=== GIVEN PASSAGE ===
The Wisdom of the Radish
Page 19
There are plenty of farmers hoping that the country’s newfound commitment to local production is a permanent shift. But customers have to be willing to participate in the local food system. Sometimes that involves a hatchet, but for starters, maybe just a rain jacket.
Two hours later, the storm novelty wore thin. My pants were soaked through and my high-tech lightweight rain jacket had sprung a leak. I’d had the sense not to wear my traditional farmers’ market Chacos, but not the sense to wear rubber boots. Thus, my lone pair of decent-looking closed toe shoes had morphed into a disaster of overstretched wet leather. My wool socks squished inside them, and I couldn’t feel my toes, just a dull ache. (I might mention that when I was at sea, I was in the tropics. Warm and wet I can handle; cold and wet, not so much.)
But Care was not the only customer who showed up in the rain. Other regulars stopped by, smiles plastered to their wet faces, and as long as we kept talking, we were all proud of our collective bravery. The people who came made a point to buy something from every stand. The market manager told us not to worry about paying our stall fee, and thanked us for showing up in the rain. Some of the other farmers packed up early and headed home, but Emmett and I figured that since we were here, we might as well stay until the bitter end. And if my fingers and toes were wet and freezing, that was hardly anything compared to the sense of adventure. We were all in the same boat, farmers and customers—and we’d be here holding down our end of the line as long as they kept coming. We weren’t at the bitter end just yet.
Chapter 11:
THE PRICE OF A RADISH (AND OTHER ROOTS)
Radishes, Beets, Carrots, and Potatoes
The last few minutes before market opening always pass like seconds. At 8:55 a.m., Emmett rushed around taping up price signs; I bunched bright stalks of rainbow chard, trying to strike a balance between efficiency and aesthetic.

A run of records:
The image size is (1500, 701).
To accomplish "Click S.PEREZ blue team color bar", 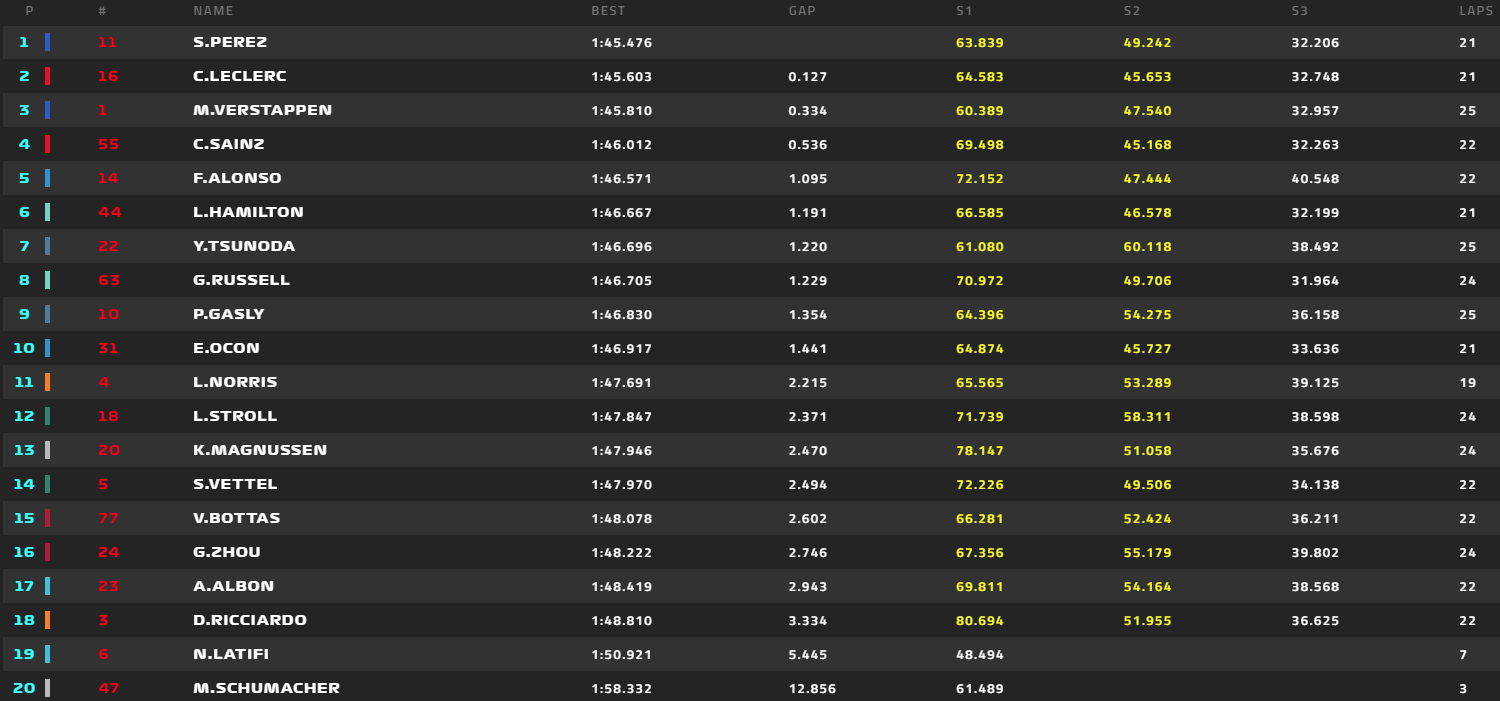I will [x=47, y=43].
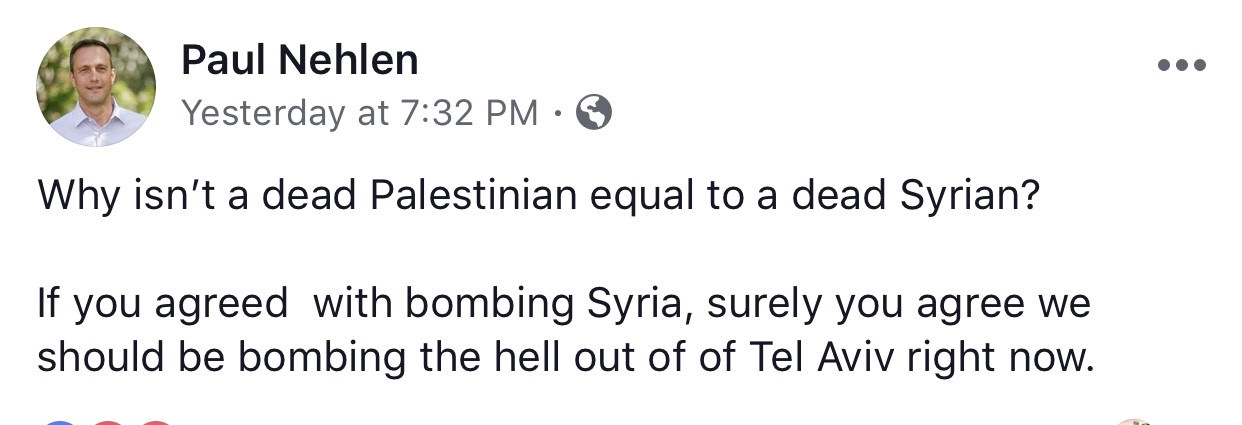
Task: Click the dot separator beside the timestamp
Action: (557, 114)
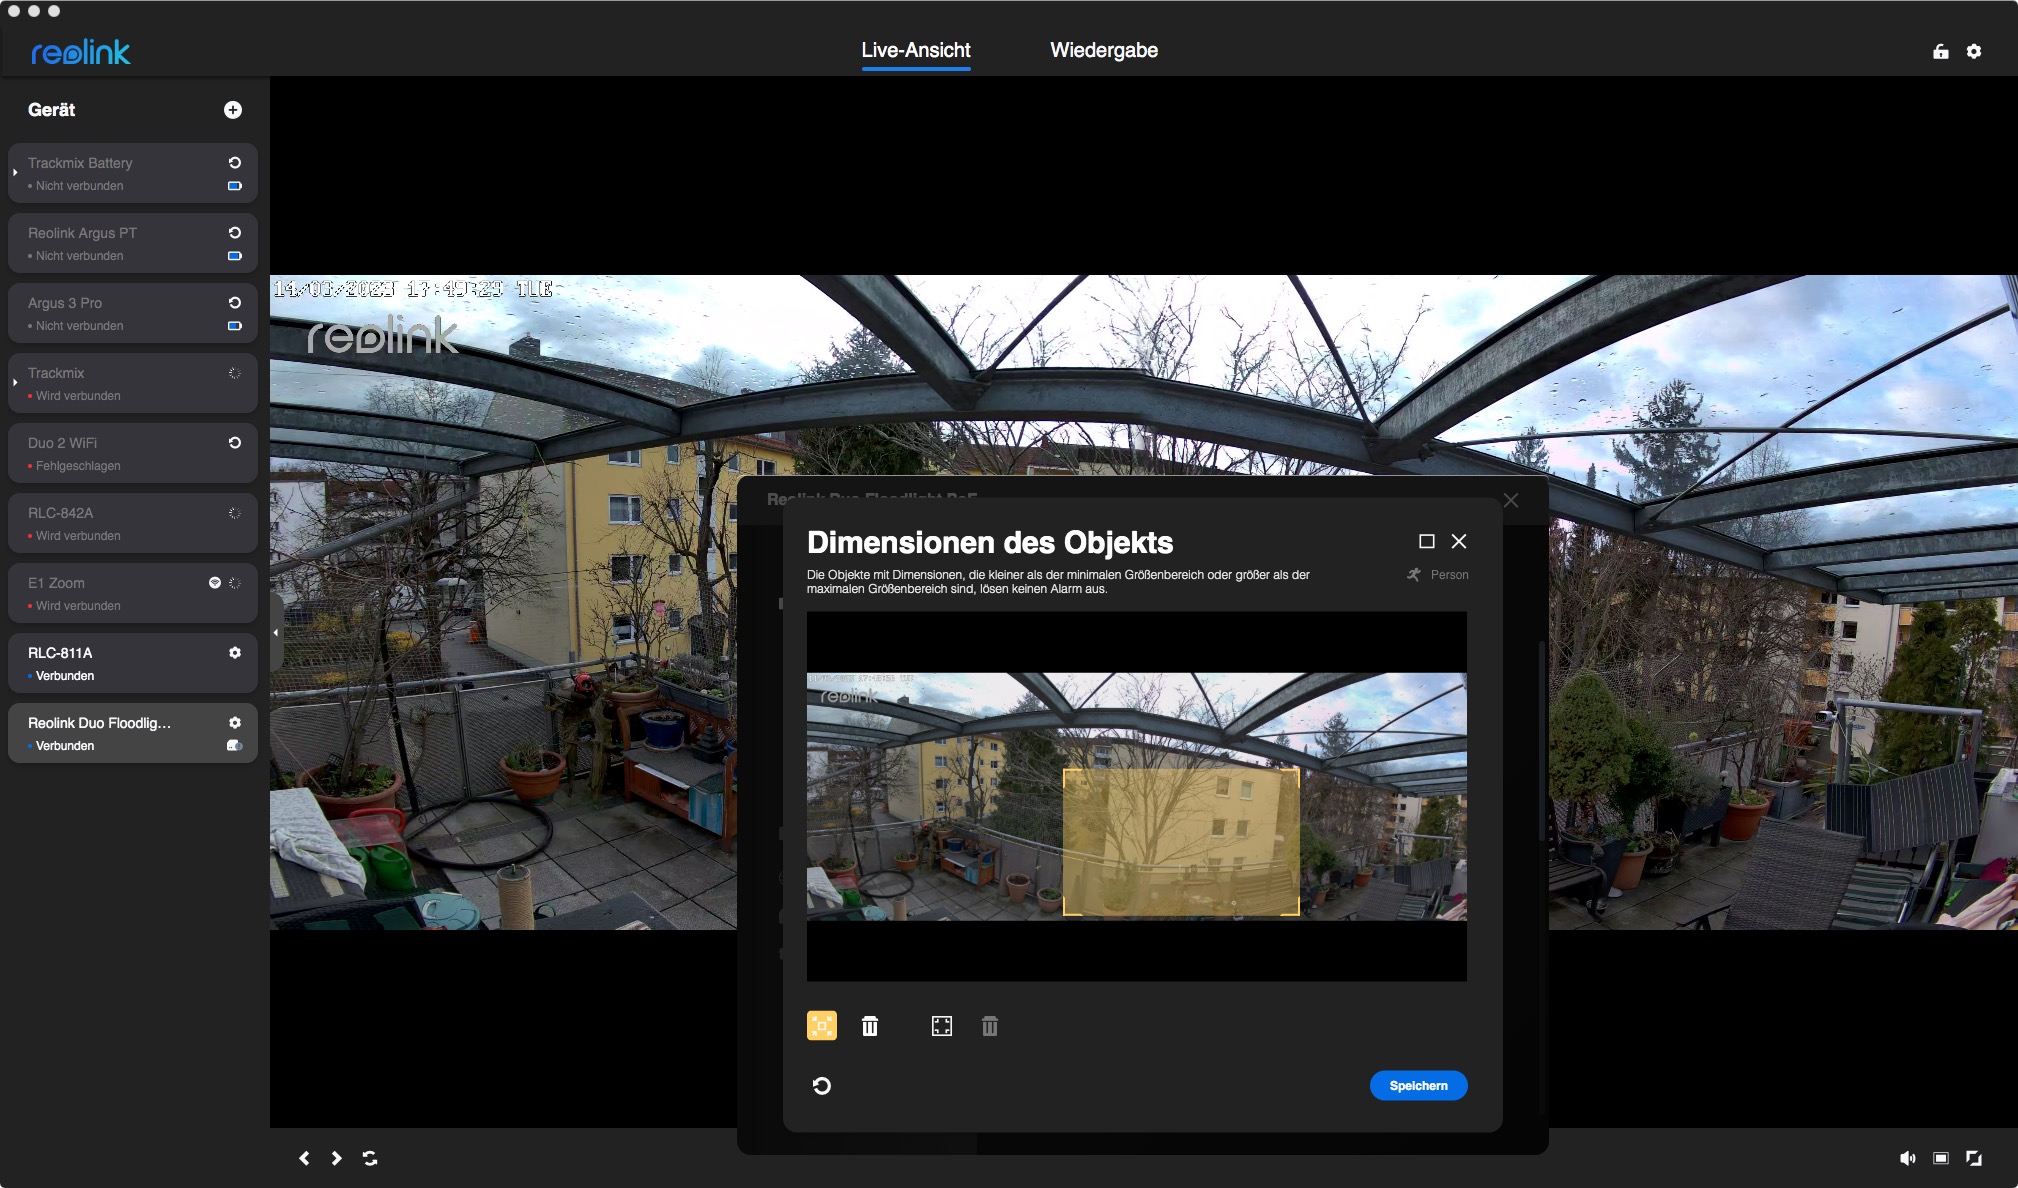Click the yellow detection area in preview

coord(1180,842)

=== EXERCISE 1 ===
From the excerpt, list the vegetables named in the line directly beneath the Chapter 11 title.
=== EXERCISE 2 ===
Answer these from the excerpt:
(a) At what time was Emmett taping up price signs?
(b) What did the market manager tell the farmers not to worry about?
(c) According to the narrator, where was the narrator while at sea?
These records are separate material with no connection to the excerpt.

=== WRITTEN SOLUTION 1 ===
Radishes, beets, carrots, potatoes

=== WRITTEN SOLUTION 2 ===
(a) 8:55 a.m.
(b) Paying their stall fee
(c) In the tropics